Task requirements: Once the line containing "The image size is (1456, 839)." is located in the records below, repeat it and all lines that follow it exactly, leaving out any picture.
Top of Listed entries
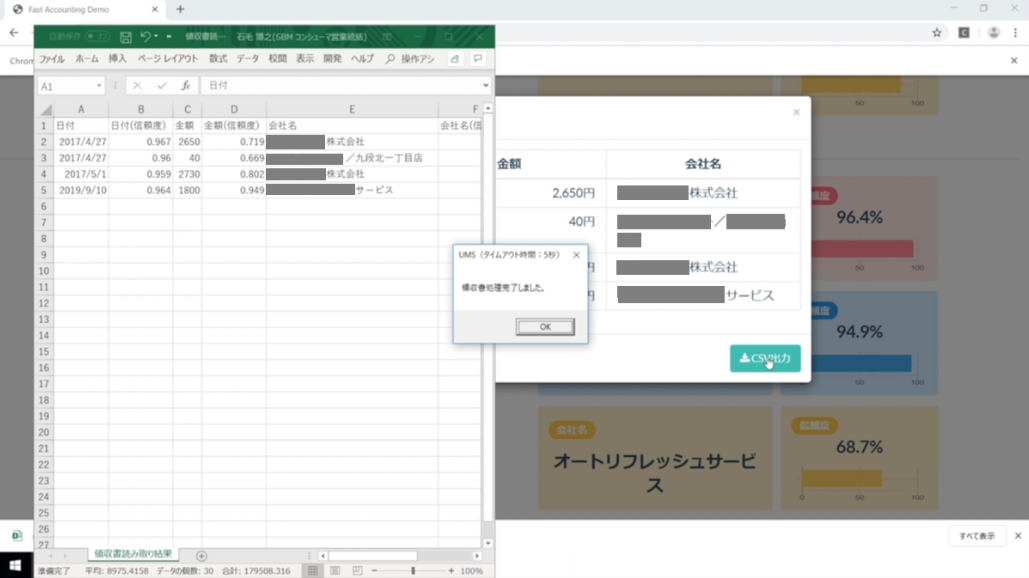1029x578 pixels.
Task: Bookmark this page with the star icon
Action: pos(937,33)
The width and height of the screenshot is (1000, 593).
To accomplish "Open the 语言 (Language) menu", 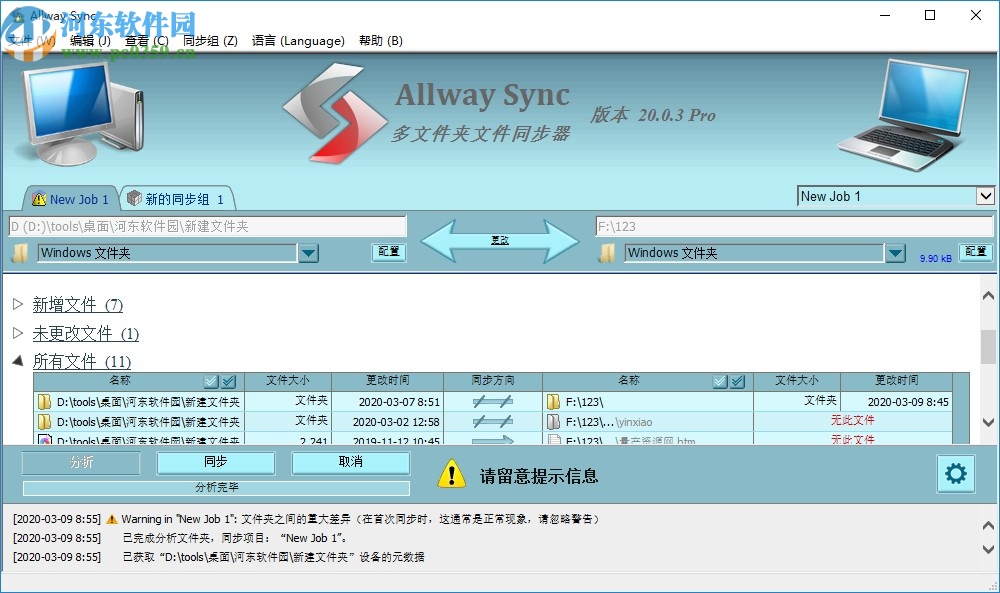I will pyautogui.click(x=297, y=41).
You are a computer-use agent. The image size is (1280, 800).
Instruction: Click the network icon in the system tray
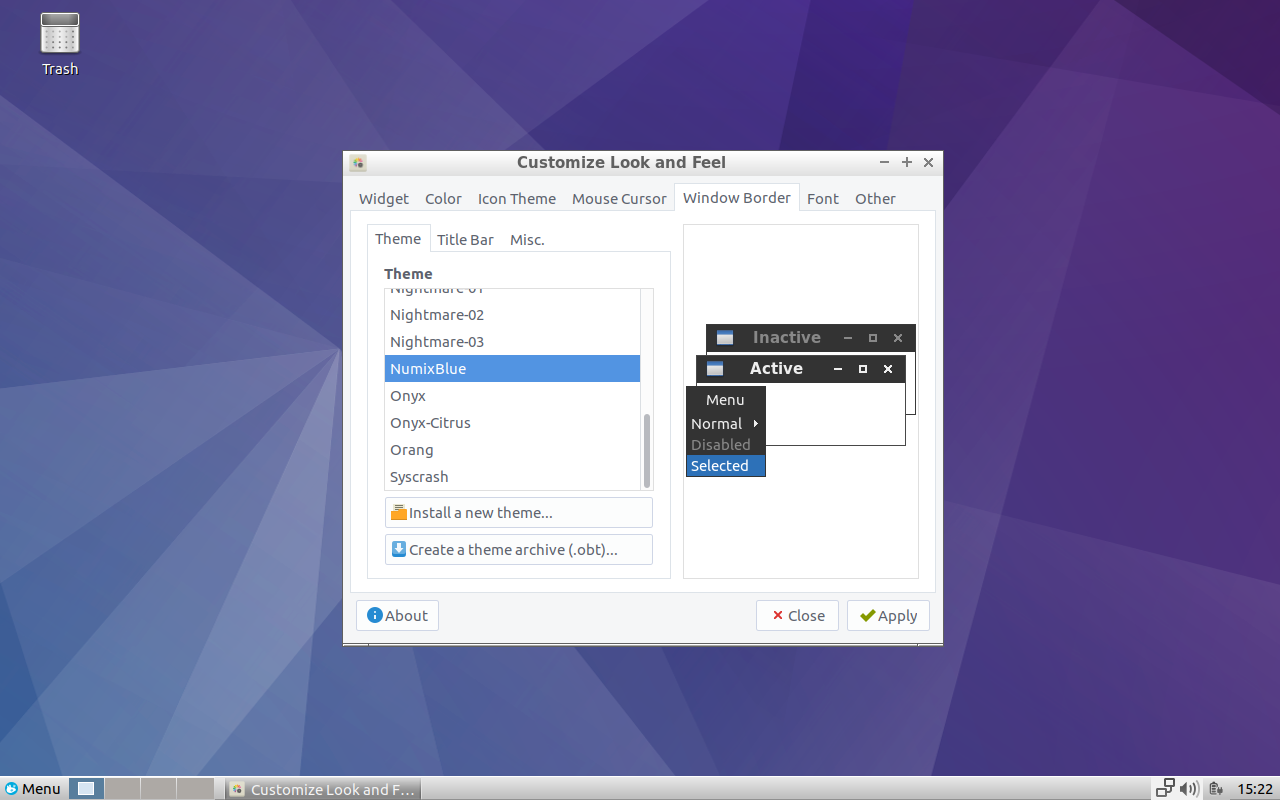1164,788
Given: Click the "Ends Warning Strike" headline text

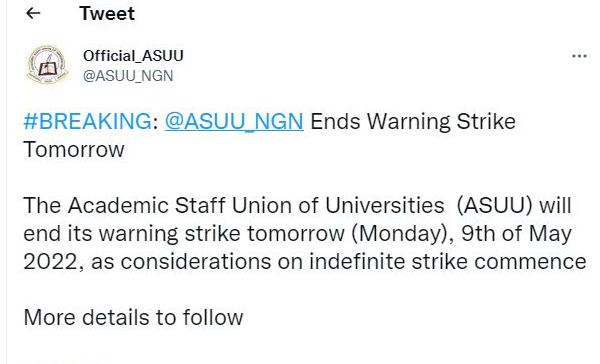Looking at the screenshot, I should point(413,122).
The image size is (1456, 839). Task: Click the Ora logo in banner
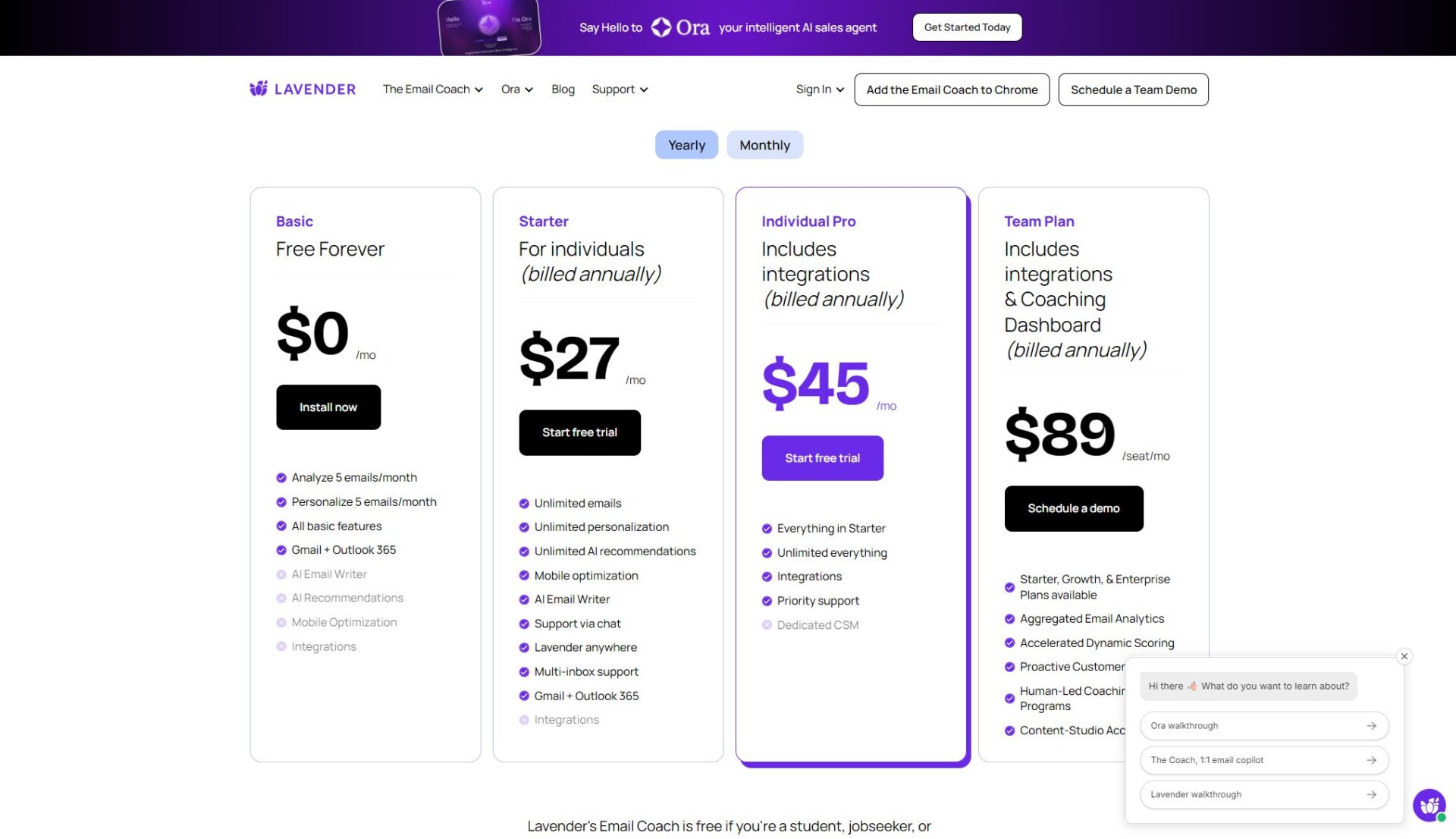tap(680, 27)
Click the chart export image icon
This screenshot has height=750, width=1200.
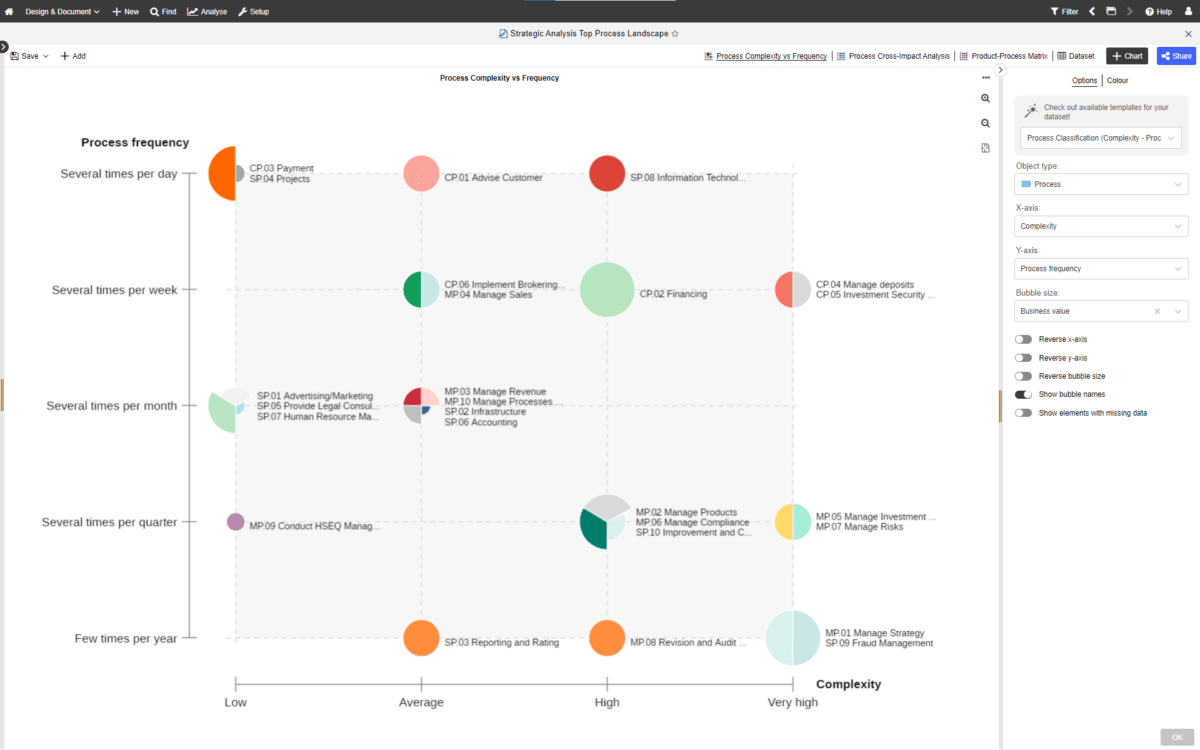point(986,148)
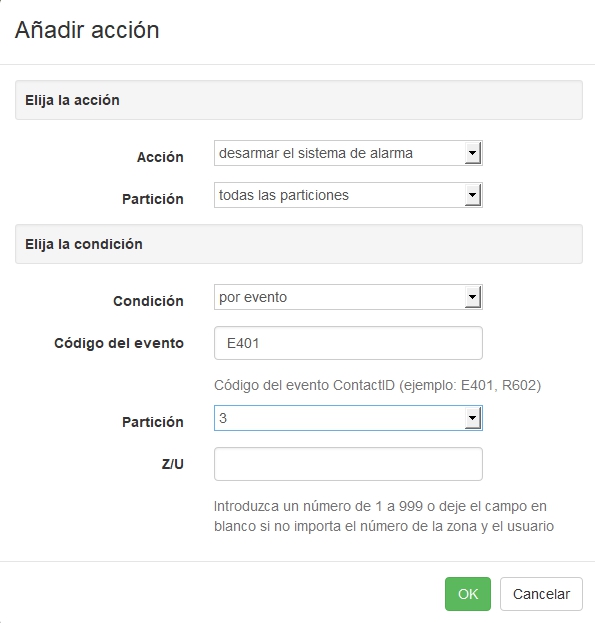Click the arrow icon on 'por evento' dropdown

pos(473,297)

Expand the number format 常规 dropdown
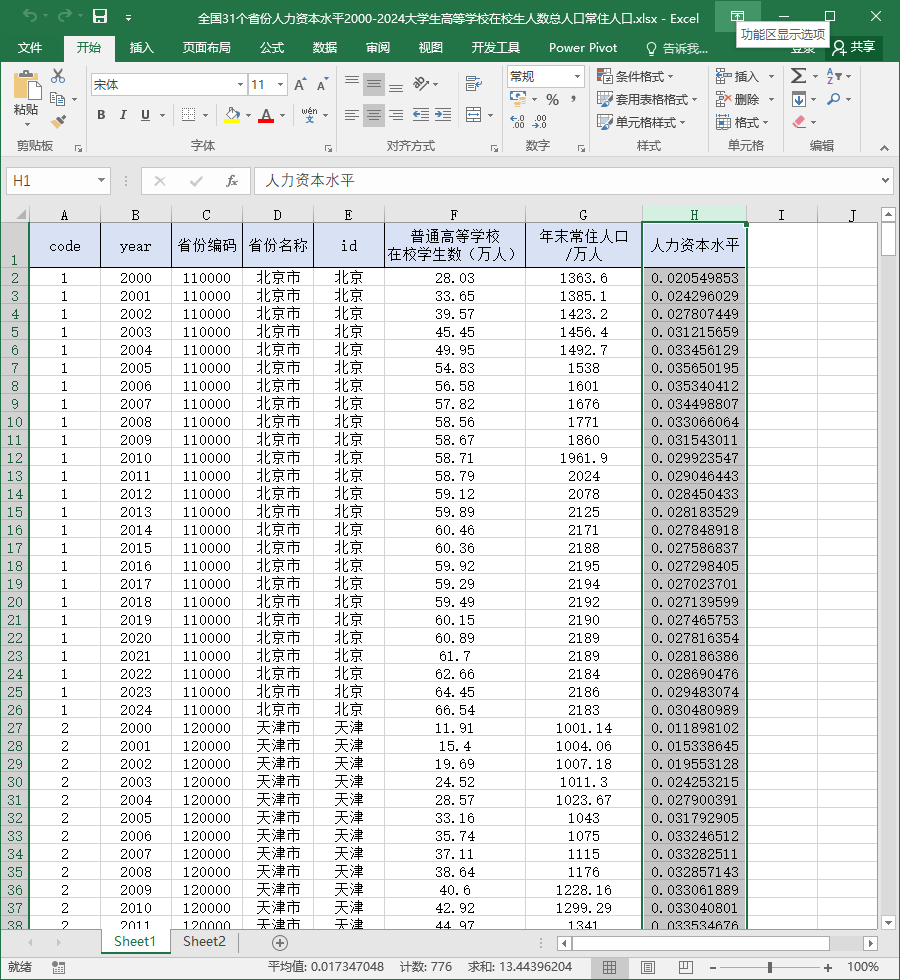click(578, 76)
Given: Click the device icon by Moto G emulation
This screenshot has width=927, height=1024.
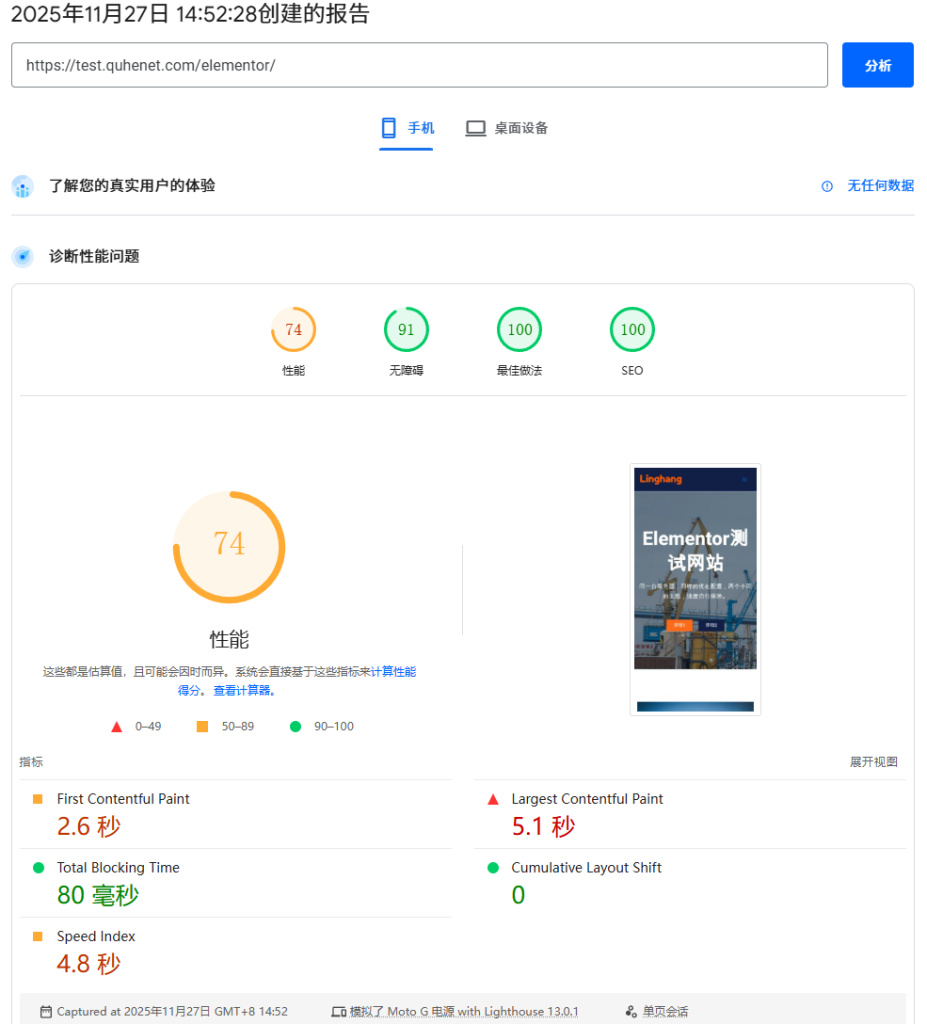Looking at the screenshot, I should tap(339, 1012).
Bottom of Listed entries
Result of this task:
The image size is (1456, 839). Task: Click the Ora logo in banner
tap(680, 27)
Click the chart export image icon
This screenshot has height=750, width=1200.
point(986,148)
Click the arrow icon on 'por evento' dropdown

pos(473,297)

Expand the number format 常规 dropdown
click(578, 76)
Given: Click the device icon by Moto G emulation
This screenshot has width=927, height=1024.
Looking at the screenshot, I should tap(339, 1012).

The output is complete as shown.